Speaker
Description
CVE-2024-3094 is the infamous XZ backdoor incident that consists of a supply-chain attack where an evil actor injected a hidden malware blob into the XZ Utils software packages after successfully becoming one of the project's maintainers. The backdoor successfully being taken into Debian and Ubuntu development versions but, at the very late moment, was caught and stripped away by the community.

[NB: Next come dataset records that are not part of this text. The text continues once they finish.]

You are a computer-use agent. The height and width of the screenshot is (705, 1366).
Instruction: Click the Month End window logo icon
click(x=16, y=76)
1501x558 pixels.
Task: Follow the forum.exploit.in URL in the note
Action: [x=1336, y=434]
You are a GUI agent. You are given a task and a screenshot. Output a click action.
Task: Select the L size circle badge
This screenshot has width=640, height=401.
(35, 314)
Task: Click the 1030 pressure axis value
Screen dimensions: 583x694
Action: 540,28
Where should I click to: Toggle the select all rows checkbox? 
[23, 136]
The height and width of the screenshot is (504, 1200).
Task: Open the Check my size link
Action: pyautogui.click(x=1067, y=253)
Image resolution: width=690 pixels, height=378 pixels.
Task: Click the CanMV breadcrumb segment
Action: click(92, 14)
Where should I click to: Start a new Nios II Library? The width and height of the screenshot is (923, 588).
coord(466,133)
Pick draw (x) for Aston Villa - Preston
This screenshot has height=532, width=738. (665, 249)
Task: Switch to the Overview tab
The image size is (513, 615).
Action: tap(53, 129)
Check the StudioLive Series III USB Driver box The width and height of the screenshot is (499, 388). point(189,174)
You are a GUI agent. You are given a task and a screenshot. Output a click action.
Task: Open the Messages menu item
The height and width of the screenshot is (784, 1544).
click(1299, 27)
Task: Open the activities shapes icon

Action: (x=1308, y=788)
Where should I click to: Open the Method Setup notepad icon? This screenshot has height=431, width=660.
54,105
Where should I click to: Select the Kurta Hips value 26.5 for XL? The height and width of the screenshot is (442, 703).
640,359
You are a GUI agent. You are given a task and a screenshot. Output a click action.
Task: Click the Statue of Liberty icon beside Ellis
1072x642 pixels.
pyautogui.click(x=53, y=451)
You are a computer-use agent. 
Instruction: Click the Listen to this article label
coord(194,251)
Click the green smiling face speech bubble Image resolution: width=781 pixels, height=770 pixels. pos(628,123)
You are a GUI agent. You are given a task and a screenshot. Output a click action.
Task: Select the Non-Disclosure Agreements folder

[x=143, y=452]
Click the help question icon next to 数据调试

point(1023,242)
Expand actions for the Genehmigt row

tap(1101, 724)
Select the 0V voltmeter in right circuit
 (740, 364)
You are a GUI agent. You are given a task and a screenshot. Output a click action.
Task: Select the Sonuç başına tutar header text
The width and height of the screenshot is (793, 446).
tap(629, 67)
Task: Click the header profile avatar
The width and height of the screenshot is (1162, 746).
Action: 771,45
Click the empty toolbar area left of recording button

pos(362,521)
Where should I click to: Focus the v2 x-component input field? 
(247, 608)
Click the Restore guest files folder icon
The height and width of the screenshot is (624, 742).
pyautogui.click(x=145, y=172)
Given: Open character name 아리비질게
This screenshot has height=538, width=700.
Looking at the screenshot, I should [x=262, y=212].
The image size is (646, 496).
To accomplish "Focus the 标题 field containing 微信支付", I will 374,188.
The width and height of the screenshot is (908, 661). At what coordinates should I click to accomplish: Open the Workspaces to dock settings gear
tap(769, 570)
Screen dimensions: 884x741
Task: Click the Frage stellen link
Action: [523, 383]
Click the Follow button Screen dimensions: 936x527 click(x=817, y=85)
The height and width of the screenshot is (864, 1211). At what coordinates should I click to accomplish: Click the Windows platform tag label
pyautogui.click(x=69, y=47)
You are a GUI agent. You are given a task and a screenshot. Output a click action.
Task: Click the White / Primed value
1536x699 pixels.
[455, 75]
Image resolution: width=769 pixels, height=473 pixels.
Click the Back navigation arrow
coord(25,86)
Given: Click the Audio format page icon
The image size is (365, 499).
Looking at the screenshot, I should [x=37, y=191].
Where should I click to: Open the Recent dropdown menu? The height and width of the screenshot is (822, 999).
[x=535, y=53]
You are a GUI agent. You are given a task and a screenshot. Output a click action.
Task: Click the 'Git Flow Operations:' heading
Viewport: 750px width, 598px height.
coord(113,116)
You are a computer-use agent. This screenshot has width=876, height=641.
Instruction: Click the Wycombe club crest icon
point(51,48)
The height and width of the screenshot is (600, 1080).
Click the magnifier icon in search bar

This talk demonstrates a step-by-step process to safely extract the malware payload from the tainted XZ Utils release tarballs on a Ubuntu system. It is recommended for beginners who are interested in open-source software security and would like to have a glimpse of how such malicious practices may be identified in practice. This talk only covers extracting the injected malware blob, but not the reverse-engineering against it.
Biography
林博仁(Buo-ren, Lin) is a long-time Ubuntu user and promoter and has mainly contributed to Ubuntu localization(L10N) and Snap packaging. Previously being a DevOps engineer at SinoItan Technology, Ltd. he has investigated and provided insights to many security incidents.
What audience can learn
- How to safely investigate a potentially maliciously modified file.
- How to properly verify whether the software is really from a specific publisher.
- Typical build process of a GNU Autoconf-based software.
- Comparing difference between a vanilla and modified software
Things to know or prepare for this session
The audience needs to have a basic understanding of:
- Unix command-line operation
- Container and virtual machines
Summary
This talk demonstrates a step-by-step process to safely extract the malware payload from the tainted XZ Utils release tarballs on a Ubuntu system.
Difficulty level | Begineer |
---|